International career^{‡}
- 1988–1989: Norway / 14 / (9)

= Sissel Grude =

Norwegian footballer and coach (born 1967)

Sissel Grude (born 17 February 1967) is a Norwegian former footballer, who made 14 appearances for the Norway women's national football team. At club level, she played for Norwegian teams Ålgård FK and Klepp IL.

==Club career==
Grude played for Ålgård FK in the Norwegian 2. divisjon. In 1984, she was part of the Ålgård team that lost the regional Rogaland Cup Final 6–3 to Klepp IL. It was Grude's final match for Ålgård, as she signed for Klepp later in 1984. Grude scored 12 goals for Klepp in the 1987 1. divisjon, as Klepp won the league. She scored 16 goals in the 1988 1. divisjon, and 18 goals in the 1989 1. divisjon. She scored two goals in the 1989 Norwegian Women's Cup Final, as Klepp beat Trondheims-Ørn 2–1 to win the competition.

Grude retired from football in Autumn 1989, at the age of 22. In 2011, she returned to Klepp as a coach, focused on training the team's strikers. She also made one appearance for the Klepp B team.

==International career==
At international level, Grude made 14 appearances for the Norway women's national football team, scoring nine goals. She was not selected for the 1987 European Competition for Women's Football, despite having trained with the national team earlier in the season. She was part of the Norway team that won the 1988 FIFA Women's Invitation Tournament, beating Sweden 1–0 in the final. Her debut cap came in the 1–0 quarter-final win over the United States on 8 June 1988, as a 71st-minute substitute (matches were 80 minutes long) for Linda Medalen.

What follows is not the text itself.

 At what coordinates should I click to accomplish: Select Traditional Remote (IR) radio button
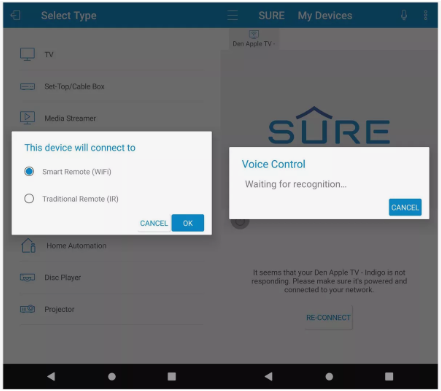29,199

She scored two goals at the 1989 European Competition for Women's Football, making her the tournament's joint top scorer alongside Ursula Lohn of West Germany. She also scored two goals in the qualifying knockout stages, and that joint total of four goals was matched only by Lena Videkull of Sweden. Norway finished as runners up to West Germany in the tournament, and Grude scored Norway's only goal in the final, where they lost 4–1.